Sharpe told TMR it's not just a possible plateau that advisors need to be thinking about.
"We're not filling every ship. We're not getting our disproportionate share over direct even, in cruising or in other areas," he said.
"The majority of travel is still booked through OTAs and DIY, so there is an unlimited market opportunity for most travel advisors," echoed Kolner.
The result is the same either way.
"We have to generate demand," Sharpe said.
Don't Stop Marketing
A key piece of advice executives TMR spoke to had for travel advisors was to stay present in their clients' lives.

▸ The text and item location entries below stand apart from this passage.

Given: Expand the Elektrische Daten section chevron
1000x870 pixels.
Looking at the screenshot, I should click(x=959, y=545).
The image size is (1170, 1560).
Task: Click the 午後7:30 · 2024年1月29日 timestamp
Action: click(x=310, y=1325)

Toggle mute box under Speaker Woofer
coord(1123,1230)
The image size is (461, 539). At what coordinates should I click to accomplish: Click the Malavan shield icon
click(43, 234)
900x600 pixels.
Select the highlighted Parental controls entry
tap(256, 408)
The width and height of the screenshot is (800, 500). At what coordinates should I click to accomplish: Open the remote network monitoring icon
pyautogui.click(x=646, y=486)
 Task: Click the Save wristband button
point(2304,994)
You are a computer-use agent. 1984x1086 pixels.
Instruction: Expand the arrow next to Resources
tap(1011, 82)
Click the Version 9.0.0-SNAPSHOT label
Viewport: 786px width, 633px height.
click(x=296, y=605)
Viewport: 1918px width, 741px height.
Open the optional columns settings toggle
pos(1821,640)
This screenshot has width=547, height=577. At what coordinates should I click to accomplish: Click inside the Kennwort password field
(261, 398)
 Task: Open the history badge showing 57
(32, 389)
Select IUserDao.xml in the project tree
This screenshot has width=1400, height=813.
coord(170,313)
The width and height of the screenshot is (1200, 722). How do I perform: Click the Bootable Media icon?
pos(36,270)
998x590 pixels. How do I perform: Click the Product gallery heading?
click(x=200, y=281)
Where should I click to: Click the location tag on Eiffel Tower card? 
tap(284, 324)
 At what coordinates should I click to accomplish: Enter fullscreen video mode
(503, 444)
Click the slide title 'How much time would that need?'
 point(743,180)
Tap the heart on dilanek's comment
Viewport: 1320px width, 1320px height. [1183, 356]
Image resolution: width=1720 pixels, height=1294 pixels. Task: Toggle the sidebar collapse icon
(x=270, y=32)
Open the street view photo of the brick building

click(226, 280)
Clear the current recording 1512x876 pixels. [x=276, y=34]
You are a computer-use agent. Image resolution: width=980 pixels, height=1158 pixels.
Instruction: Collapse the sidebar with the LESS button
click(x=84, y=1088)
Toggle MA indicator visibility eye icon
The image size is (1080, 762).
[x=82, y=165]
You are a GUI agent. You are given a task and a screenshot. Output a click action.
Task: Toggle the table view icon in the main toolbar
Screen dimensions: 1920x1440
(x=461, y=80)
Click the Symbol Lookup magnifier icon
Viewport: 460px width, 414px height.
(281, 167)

Just like during the pandemic, when there was no business, advisors need to stay connected to clients when business is booming.
"Don't assume that the demand is always going to be there," Friedman said.
"We try to do our job and tell them not to get complacent," said Fiornio. "To stay in front of them [clients]."
"Some people have backed off marketing… and I don't want them to get to a point where they're thinking, business is just going to happen without it," Sharpe said. "We've got to make sure that flow of thoughtful marketing and really engaging marketing picks up at the right time for each advisor."
Both Fiorino and Fee said the easiest way to stay in front of clients is to opt into and use the tools your host agency, franchise parent, or consortia offers.
"Whether its tools that we use for social media, for email distribution, for direct mail programs…" said Fiorino.
"We [Cruise Planners] never stop marketing. We are not complacent and we are making sure that for our advisors, their name and information is in front of their consumers at all times," added Fee.
Nexion's Friedman told TMR it's about more than simply staying in front of clients. It's about creating lifelong relationships.
"One of the things we tell them is to look at a client as a client for life," she said. "Sit down with them, the way a financial advisor would, and come up with a multi-year plan. Then continue to stimulate their interest and desire to go to those places."
For instance, if a client has Australia on their bucket list and there's a new museum in Sydney opening in a year, send them a link to a newspaper article about the museum.
"Really look at developing long-term plans. Do not fall victim to indifference. You have to nurture your relationships with your customers and not look at these things as a transaction," Friedman added. "Don't assume they're going to stay loyal, because if someone else is out there hustling and reaching out to them, you could lose them."